The investigators specifically examined whether iron participates in the communication between the brain and peripheral tissues during regular exercise, and how exercise alters iron-related signaling molecules in these compartments.
Overall, the study found that long-term voluntary running led to a redistribution of iron: exercise altered iron metabolism and trafficking in the brain while increasing iron content in skeletal muscle. Importantly, this work is the first to report that regular physical exercise reduces levels of cortical hepcidin, the peptide hormone that finely tunes iron availability in neural tissue.
The authors observed that reductions in cortical hepcidin occurred alongside decreased IL-6 levels in both cortex and plasma, suggesting that the IL-6 signaling pathway may link physical activity with lowered hepcidin expression in the brain. The researchers propose that exercise may act through an IL-6/STAT3/JAK1 cascade to downregulate central hepcidin and thereby adjust brain iron handling.
These findings were consistent in both wild-type and 5xFAD mice, indicating that the exercise-induced modulation of iron homeostasis occurs regardless of AD pathology in this model. By altering iron distribution and reducing inflammatory signaling, sustained physical activity may help prevent or mitigate pathological iron accumulation that contributes to neurodegeneration.
Understanding how lifestyle factors like exercise influence brain iron regulation offers a plausible biological explanation for some of the cognitive benefits associated with regular physical activity. The results add to a growing body of evidence that exercise supports brain health by multiple mechanisms, including metabolic, inflammatory, and now iron-regulatory pathways.

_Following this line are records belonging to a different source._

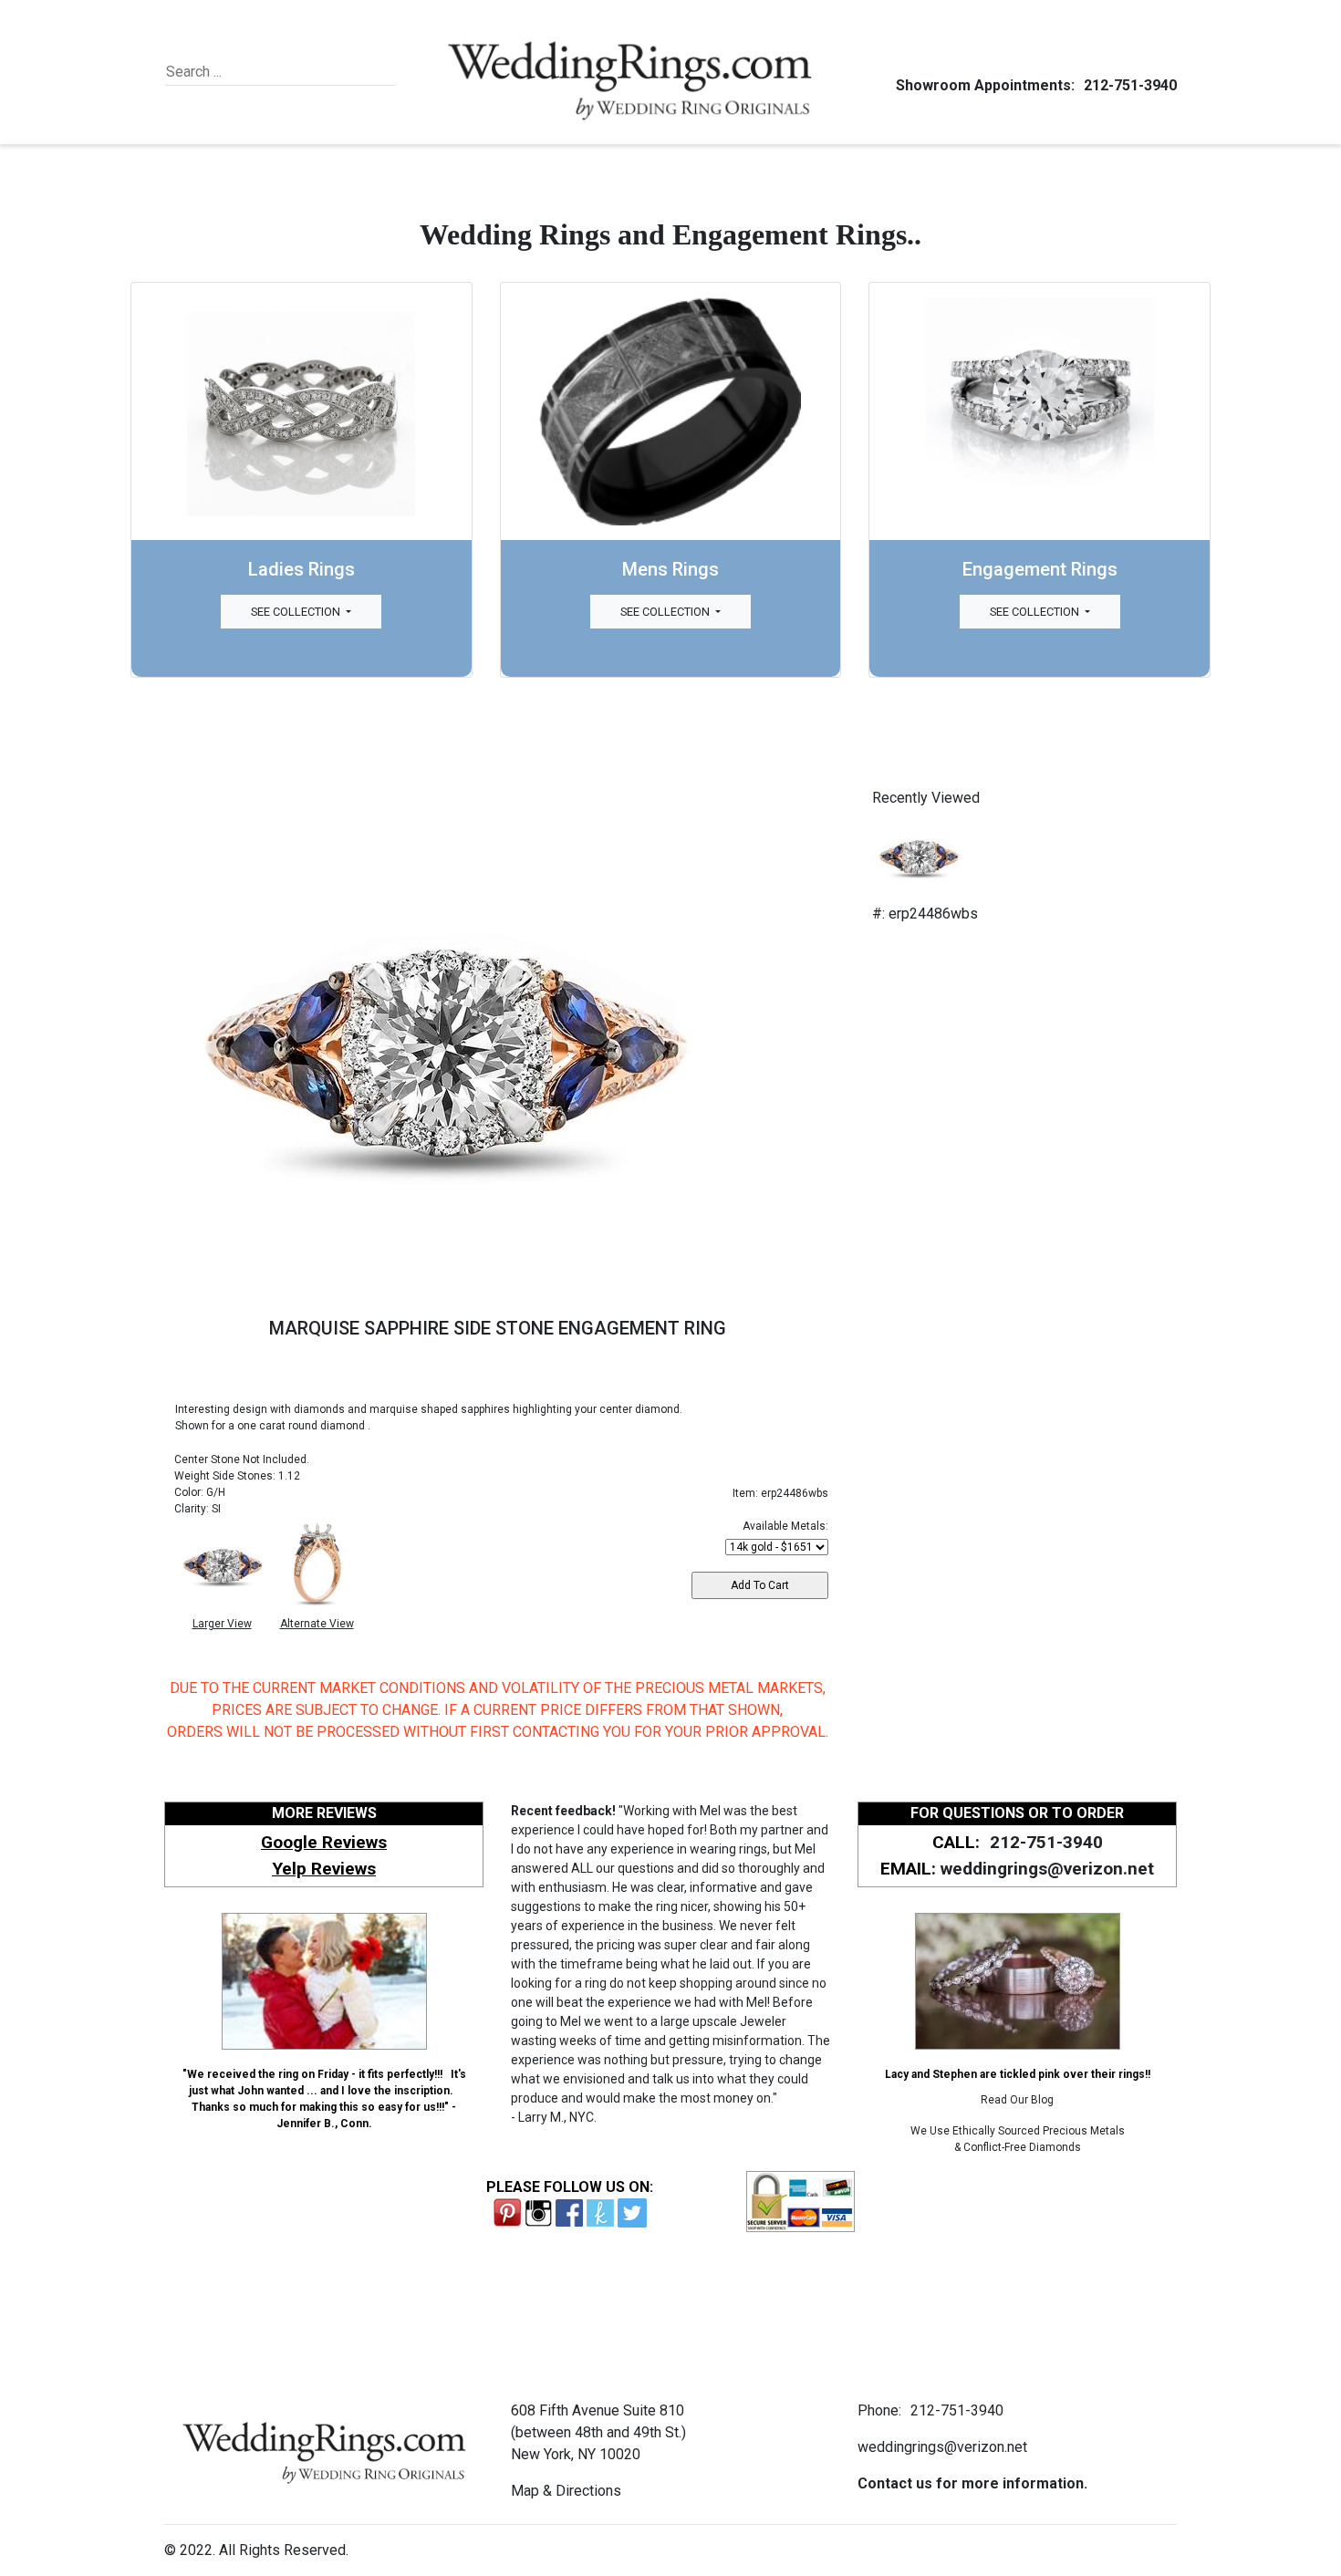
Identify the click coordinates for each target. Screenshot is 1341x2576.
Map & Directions (566, 2490)
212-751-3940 (1130, 85)
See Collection (297, 611)
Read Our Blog (1017, 2099)
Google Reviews (324, 1842)
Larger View (222, 1623)
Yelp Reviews (324, 1868)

This work was conducted in the Neurobiology of Disease laboratory led by Associate Professor Katja Kanninen at the University of Eastern Finland.
Funding: The study received support from the Academy of Finland, the Sigrid Juselius Foundation, the Finnish Cultural Foundation, and the University of Eastern Finland.
About this exercise and Alzheimer’s disease research news
Author: Ulla Kaltiala ([email protected])
Source: University of Eastern Finland
Contact: Ulla Kaltiala – University of Eastern Finland
Image: The image is in the public domain
Original Research: Open access. “Regular Physical Exercise Modulates Iron Homeostasis in the 5xFAD Mouse Model of Alzheimer’s Disease” by Katja Kanninen et al., International Journal of Molecular Sciences
Abstract
Regular Physical Exercise Modulates Iron Homeostasis in the 5xFAD Mouse Model of Alzheimer’s Disease
Disrupted iron metabolism in the brain is a recognized feature of aging and Alzheimer’s disease, which is characterized clinically by progressive memory loss and cognitive decline.
Physical inactivity is a modifiable risk factor for dementia, and regular exercise is known to improve cognition and reduce AD-related pathology. However, the mechanisms that connect exercise with these protective effects are not fully resolved.
This study examined how long-term voluntary exercise affects iron homeostasis in both brain and peripheral muscle tissue in the 5xFAD mouse model of AD. Using inductively coupled plasma mass spectrometry and multiple biochemical assays, the research team measured total iron and quantified proteins that regulate iron handling in the cortex and skeletal muscle of sedentary and exercised animals.
Results showed that extended voluntary running prompted a redistribution of iron, altered iron metabolism and trafficking in the brain, and increased iron content in skeletal muscle. Exercise lowered cortical hepcidin levels and reduced IL-6 in cortex and plasma, supporting a model in which exercise reduces brain hepcidin possibly through the IL-6/STAT3/JAK1 signaling pathway.
These data indicate that regular physical exercise modulates iron homeostasis in both healthy and AD-model mice, offering a potential mechanistic link between exercise and reduced neurodegenerative risk.